What's not funny is having to explain it to other people. They don't get that you can't pick something up or that you have to take a break. They see your messy house and don't understand that picking things up and putting things away, and especially folding and hanging laundry hurts like hell. Notice I said MESSY, not DIRTY. My house is clean but disorganized. So my clean clothes lay on the dresser, the clean dishes sit in the dishwasher, so what? I can live with that. My energy level is ZERO after a full day at work, even in a "remission", but try explaining that to your friends who want to go out and have a few drinks or see a movie. Forget going out dancing until 3 am. Tried that one once, and I was sore for 2 days. Give a little, take a little, you see?
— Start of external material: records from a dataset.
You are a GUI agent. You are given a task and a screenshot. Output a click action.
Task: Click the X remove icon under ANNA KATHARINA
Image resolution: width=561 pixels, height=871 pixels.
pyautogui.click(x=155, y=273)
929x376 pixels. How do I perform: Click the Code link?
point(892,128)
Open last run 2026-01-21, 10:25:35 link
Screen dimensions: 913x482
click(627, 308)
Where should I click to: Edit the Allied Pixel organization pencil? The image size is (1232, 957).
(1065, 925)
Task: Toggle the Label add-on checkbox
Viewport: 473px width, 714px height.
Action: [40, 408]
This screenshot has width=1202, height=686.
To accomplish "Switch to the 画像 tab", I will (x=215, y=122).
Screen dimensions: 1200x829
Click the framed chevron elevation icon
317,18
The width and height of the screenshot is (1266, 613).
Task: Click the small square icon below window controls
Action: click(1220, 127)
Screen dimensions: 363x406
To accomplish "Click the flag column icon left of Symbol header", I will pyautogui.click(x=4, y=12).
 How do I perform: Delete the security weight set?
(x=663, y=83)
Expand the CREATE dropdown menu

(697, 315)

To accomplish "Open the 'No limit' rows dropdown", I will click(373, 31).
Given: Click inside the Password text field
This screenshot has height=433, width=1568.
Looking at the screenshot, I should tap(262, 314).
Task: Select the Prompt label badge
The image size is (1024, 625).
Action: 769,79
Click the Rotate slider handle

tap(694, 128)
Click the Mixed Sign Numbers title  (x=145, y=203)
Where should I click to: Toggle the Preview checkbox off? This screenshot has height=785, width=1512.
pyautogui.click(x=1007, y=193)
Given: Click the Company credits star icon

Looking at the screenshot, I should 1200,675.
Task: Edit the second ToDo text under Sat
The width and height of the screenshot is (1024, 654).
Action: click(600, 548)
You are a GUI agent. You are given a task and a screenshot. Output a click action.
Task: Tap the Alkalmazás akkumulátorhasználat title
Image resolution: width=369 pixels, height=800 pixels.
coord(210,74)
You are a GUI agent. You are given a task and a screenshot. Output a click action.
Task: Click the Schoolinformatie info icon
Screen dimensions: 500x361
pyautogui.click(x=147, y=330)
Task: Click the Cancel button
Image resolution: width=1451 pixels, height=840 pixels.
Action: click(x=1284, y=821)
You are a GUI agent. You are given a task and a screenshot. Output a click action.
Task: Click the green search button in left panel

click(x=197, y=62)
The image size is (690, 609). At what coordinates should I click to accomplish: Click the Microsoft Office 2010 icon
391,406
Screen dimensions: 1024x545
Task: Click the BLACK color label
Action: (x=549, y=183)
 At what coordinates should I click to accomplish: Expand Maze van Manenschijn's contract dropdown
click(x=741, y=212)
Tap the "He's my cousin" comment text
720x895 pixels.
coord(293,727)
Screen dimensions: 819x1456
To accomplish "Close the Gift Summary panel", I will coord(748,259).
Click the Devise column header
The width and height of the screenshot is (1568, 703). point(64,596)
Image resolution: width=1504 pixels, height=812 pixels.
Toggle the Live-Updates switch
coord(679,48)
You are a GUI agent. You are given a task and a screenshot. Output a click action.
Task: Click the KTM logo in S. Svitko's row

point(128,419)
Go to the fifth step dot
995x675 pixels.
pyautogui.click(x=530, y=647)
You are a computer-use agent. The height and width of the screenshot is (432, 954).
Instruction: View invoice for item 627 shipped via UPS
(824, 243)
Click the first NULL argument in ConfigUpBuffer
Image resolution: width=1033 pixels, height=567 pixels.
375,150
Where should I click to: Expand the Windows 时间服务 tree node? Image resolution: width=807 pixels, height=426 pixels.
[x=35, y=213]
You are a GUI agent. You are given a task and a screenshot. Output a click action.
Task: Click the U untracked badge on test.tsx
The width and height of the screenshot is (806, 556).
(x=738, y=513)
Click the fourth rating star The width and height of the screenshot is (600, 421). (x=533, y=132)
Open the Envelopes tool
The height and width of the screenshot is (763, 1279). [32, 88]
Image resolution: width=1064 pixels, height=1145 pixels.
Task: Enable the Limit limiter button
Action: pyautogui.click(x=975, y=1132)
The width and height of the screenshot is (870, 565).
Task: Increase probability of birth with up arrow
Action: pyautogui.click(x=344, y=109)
So I sit here and vent at you. Which is not to say that I want your sympathy, far from it. I just appreciate the outlet. My poor husband usually has to deal with it when I get frustrated. I have to give him a ton of credit. He's learned almost instinctively what I can and can't do, and when I'm too stiff to get up and down the stairs by myself (when I'm off meds I have it in my ankles too). He can read my face and know what's up. And I appreciate that. Especially since this started while he was 1,200 miles away, and he had to learn to live with it long after I did. I don't tell him that enough.